*** Text block ***

My neurologists has suggested that i go to PT again for neck massage and release techniques-whatever that is. she referred me to the pain clinic and increased my cymbalta to 120mg/day. after i finish PT she wants me to start triggerpoint injections bi-weekly. the only problem is that this would be multiple shots at the same time and im not too sure if im comfortable with this because i know some would be in my neck. have anyone had this done? also what are they going to do at the pain clinic for my knees back neck and headaches if the meds that i have doesnt always work? im already on 4 meds-BACLOFEN KLONOPIN TYLENOL 3 and my PCP dr wants me on savella but she's fighting with my insurance to get it for me. HELP!!!!!!!
i have had them and also steroid injections and ablations to spine and obturator. i get total relief for days with trigger pt. injections and months with steroids and ablations.
they hook me up to an i.v. give me twilight anesthesia and i seldom remember a thing. i have had injections in my neck, again, loopy on t.a. don't remember a thing. one time my doc was going to do trigger pt without anestheisa, i said no way girl. she got me dopey. giggle. i hear it's not that bad but i am a woosy and don't want to find out. giggle.
pt and massage are a great idea. go for it.
please remember you can say no to any med your doc suggests. if in doubt, ask for your doc to do a bit more thinking on it. look things up and decide for yourself if you want the drug in your body.
My injections were always with cortisone. The first time in a new area was always helpful, then less and less successful, and the last time resulted in disastrous pain. As the needle came out, the dr put in a numbing agent. After that wore off, boy what a surprise.
I did research and came across an article about a study on cortisone and tennis elbow. The cortisone treated patients took longer to recover than the PT treated patients. It referenced an article in the journal The Lancet which is said to reference 4 dozen studies of cortisone with the same bad results. What I have read is that cortisone crystalizes, and causes little tears in tissues.
I have read about people having success with injections of things like lidocaine.
Recectly one person posted somewhere how very pleased she was with the result. Time of effectiveness varies from patient to patient.
My trick to successfully facing injections, is to put the concerns out of your mind everytime they come up. Don't think about it until the moment the needle goes in. You CAN be that disciplined.

*** End of Text block ***
*** Given data ***

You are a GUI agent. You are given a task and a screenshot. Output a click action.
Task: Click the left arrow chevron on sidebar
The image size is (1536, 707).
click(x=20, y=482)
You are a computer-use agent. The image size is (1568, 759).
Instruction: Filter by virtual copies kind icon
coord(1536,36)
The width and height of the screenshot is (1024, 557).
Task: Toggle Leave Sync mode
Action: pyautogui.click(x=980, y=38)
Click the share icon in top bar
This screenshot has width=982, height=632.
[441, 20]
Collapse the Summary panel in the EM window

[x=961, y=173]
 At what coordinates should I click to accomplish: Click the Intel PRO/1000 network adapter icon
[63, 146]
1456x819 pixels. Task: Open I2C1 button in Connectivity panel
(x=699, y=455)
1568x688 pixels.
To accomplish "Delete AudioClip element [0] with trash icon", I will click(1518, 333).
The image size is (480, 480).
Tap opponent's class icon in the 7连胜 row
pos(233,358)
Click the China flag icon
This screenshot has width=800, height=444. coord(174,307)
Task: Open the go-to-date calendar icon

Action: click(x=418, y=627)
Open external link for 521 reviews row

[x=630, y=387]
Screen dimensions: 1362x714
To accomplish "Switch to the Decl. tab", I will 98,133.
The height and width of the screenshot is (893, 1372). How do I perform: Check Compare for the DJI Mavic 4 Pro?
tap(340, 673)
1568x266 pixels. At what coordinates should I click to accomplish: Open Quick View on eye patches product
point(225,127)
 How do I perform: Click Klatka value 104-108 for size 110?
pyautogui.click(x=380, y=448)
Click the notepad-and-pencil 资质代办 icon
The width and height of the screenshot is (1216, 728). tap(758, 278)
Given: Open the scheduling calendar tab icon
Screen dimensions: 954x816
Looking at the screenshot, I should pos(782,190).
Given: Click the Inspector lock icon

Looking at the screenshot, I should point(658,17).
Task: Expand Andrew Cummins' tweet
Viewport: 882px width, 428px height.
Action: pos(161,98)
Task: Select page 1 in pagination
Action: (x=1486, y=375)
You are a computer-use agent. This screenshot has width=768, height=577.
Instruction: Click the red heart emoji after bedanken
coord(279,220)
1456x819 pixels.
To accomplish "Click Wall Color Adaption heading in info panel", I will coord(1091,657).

*** End of Given data ***

**Exercise aim**: Reproduce the injection discussion verbatim, everything from "they hook me" down to "in your body.".

**Response to the task**:
they hook me up to an i.v. give me twilight anesthesia and i seldom remember a thing. i have had injections in my neck, again, loopy on t.a. don't remember a thing. one time my doc was going to do trigger pt without anestheisa, i said no way girl. she got me dopey. giggle. i hear it's not that bad but i am a woosy and don't want to find out. giggle.
pt and massage are a great idea. go for it.
please remember you can say no to any med your doc suggests. if in doubt, ask for your doc to do a bit more thinking on it. look things up and decide for yourself if you want the drug in your body.